Ford Mustang 2005 : La réincarnation d’une légende

ESSAIS ROUTIERS par Guy Corriveau, août 30, 2005

Au fil des années et suite à de nombreux remodelages, la Mustang s’était vue métamorphosée au point de perdre toute ressemblance avec ses ancêtres mais surtout son âme. Aujourd’hui, Ford a décidé de s’inspirer du passé, exactement de 1965, date de naissance du coupé Fastback. Résultat : un style néo-retro parfaitement maîtrisé lui redonnant la personnalité de la version originale, le point fort qui en fait une réussite. Massive, impressionnante, c’est une vraie muscle car. Ailes surgonflées, long capot bombé, lunette arrière plongeante, elle a tout de la vraie Mustang, même les 4 phares ronds et les feux arrière carrés, sans oublier le petit cheval galopant qui trône au centre de la calandre. Pour lui assurer des assises solides, ses concepteurs se sont inspirés du châssis qui se retrouve sous la Jaguar S-Type et de la Lincoln LS tout en y ajoutant certaines particularités qui lui sont propres.

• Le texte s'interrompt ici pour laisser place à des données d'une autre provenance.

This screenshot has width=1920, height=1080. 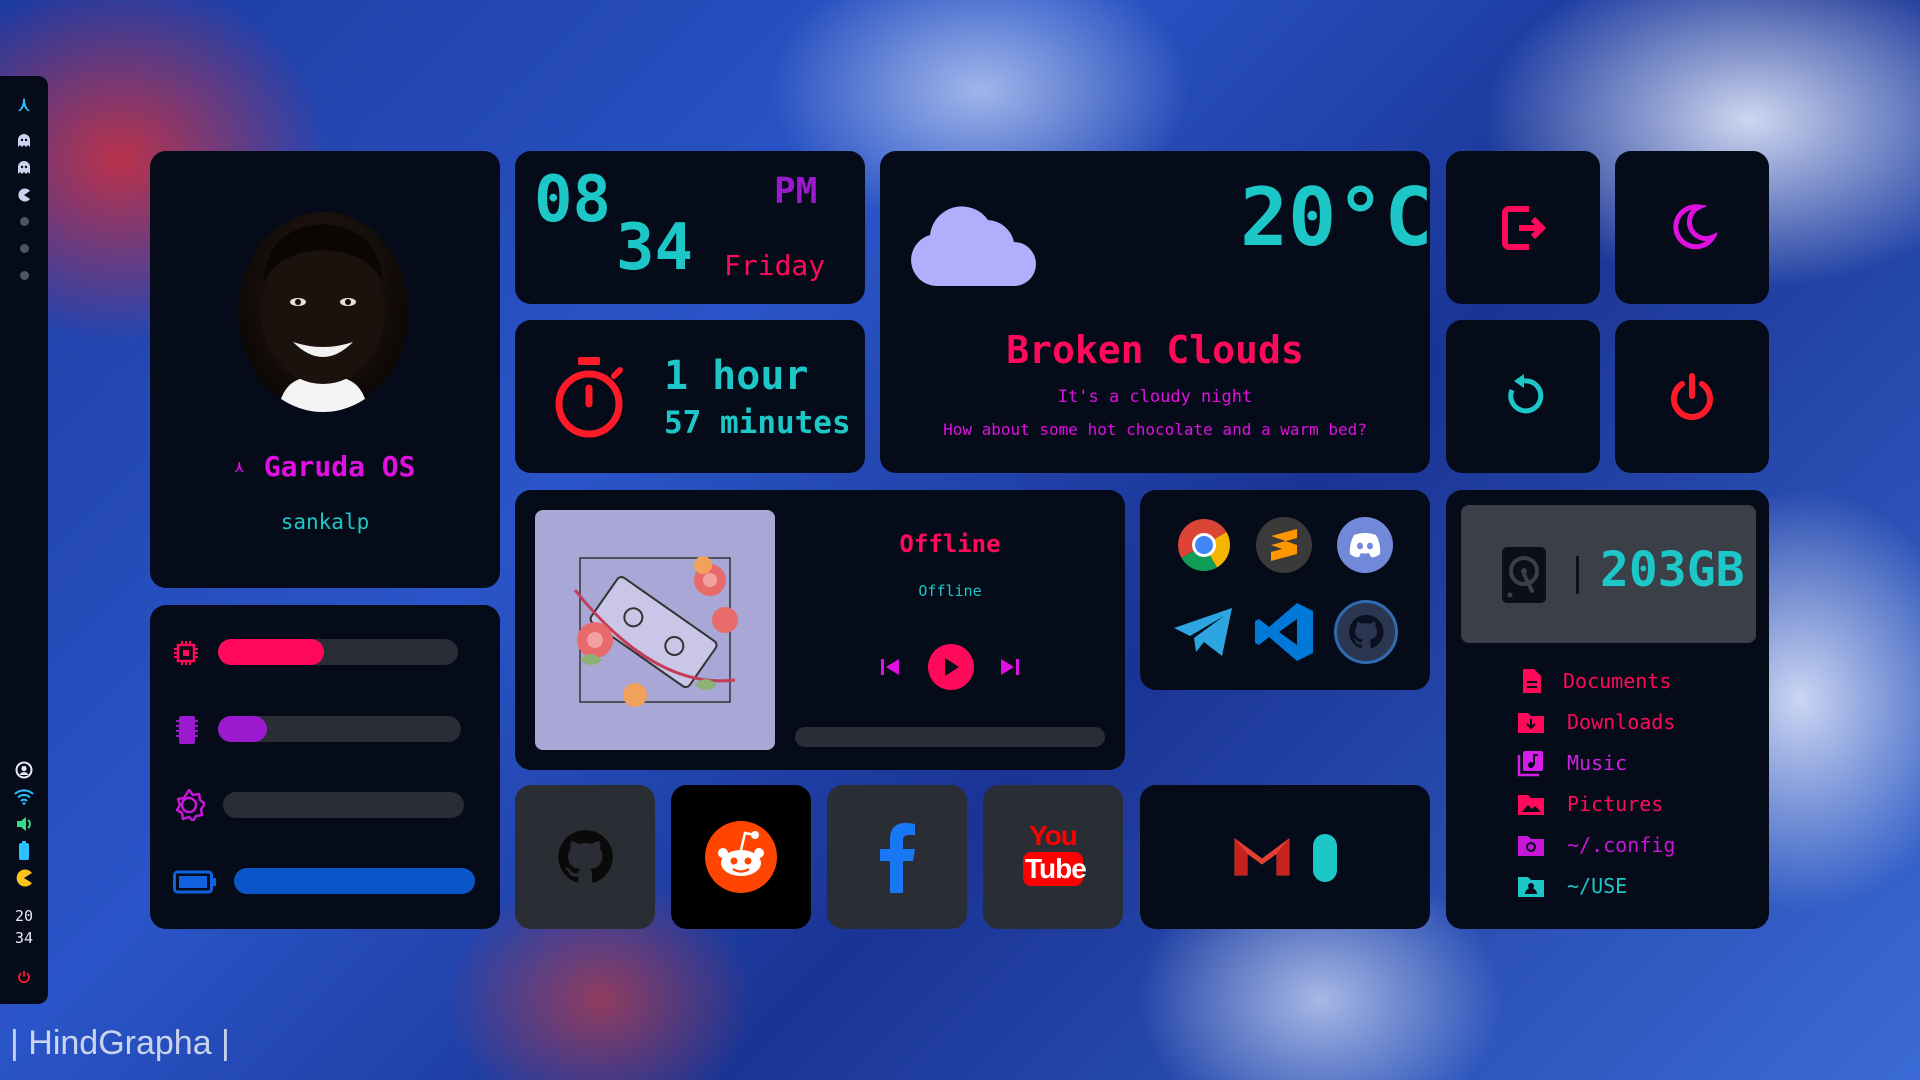 I want to click on youtube-link: You Tube, so click(x=1053, y=857).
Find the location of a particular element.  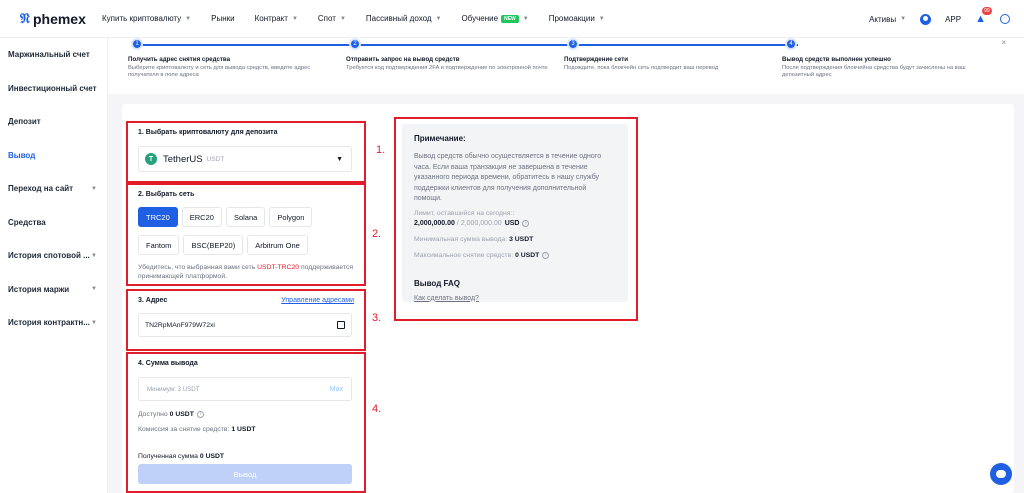

nav-spot: Спот ▼ is located at coordinates (332, 18).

Intérieur A l’intérieur aussi le style néo-retro est omniprésent. La forme des cadrans, l’emplacement des aérateurs et le choix de certains matériaux nous rappelent la Mustang de la première génération. Son ergonomie a d’ailleurs été privilégiée, la position des différents contrôles le confirme. On remarque la présence de chrome et d’aluminium brossé un peu partout, même sur le fameux volant à trois branches. L’espace intérieur augmente mais les places arrière demeurent symboliques ou disponibles pour transporter deux enfants en bas âge. La protection des passagers est assurée par des coussins gonflables intelligents et des rideaux. Les sièges en cuir rouge sont disponibles en option question de rappeler aux passagers qu’ils sont à bord d’une voiture à caractère sportif. La qualité des matériaux et leur assemblage manquent un peu de rigueur mais n’oublions pas que c’est une voiture vendue à environ 35 000 $ . À ce prix là , les équivalences se font rares dans ce segment de voiture.

Motorisation Sous le capot, on trouve bien évidemment un V8 de 4,6 litres de cylindrée tout aluminium qui développe 300 chevaux. Il est muni de culasses à trois valves par cylindre et d’un système de calage variable à l’admission .Performant, il ne rechigne pas de monter en régime. Son futur propriétaire a le choix entre une boîte automatique ou manuelle à 5 rapports. Quatre grands disques assistés du système ABS et du contrôle de la traction assurent le freinage de la Mustang GT. Elle ne se laisse pas faire Un mot définit parfaitement la Mustang GT : Virile ! La pédale d’embrayage est ferme et la commande de la boîte de vitesse manuelle courte est exigeante.Quelle sensation de se glisser derrière le volant, la Mustang GT ne se laisse pas faire et requiert toute l’attention et l’énergie de qui voudra la dompter. Et que dire du plaisir d’entendre rugir le V8 lorsqu’il monte en régime. La voiture fait preuve d’une rigueur de comportement répondant aux exigences des plus revendicateurs. Sa tenue de route est exemplaire lorsque la surface du bétume est égale et non bosselée. Lorsqu’il est dégradé,c’est une autre affaire.

Même si son constructeur a choisi de garder l’essieu rigide à l’arrière, le comportemant de la voiture a été amélioré comparativement aux versions précédentes mais les défauts inhérents à ce principe (sautillement en manœuvres brusques) n’ont pas complétement disparus. Les ingénieurs ont en effet corrigé la plupart des inconvénients de cette disposition en soignant le guidage avec trois bras et une barre Panhard. Autre point fort, l’antipatinage est 100% débranchable, ce qui autorise de belles glissades, permettant de jouer avec le train arrière et de se faire plaisir. Conclusion Ford a l’intention d’utiliser cette architecture pour offrir d’autres modèles. Pensons à la Cobra et à la GT500 qui feront leurs apparitions dans quelques mois. Sa plus belle qualité demeure son charme envoutant, c’est plus de 40 ans d’histoire qui perdure là sous nos yeux , 41 ans d’une légende née en avril 1964.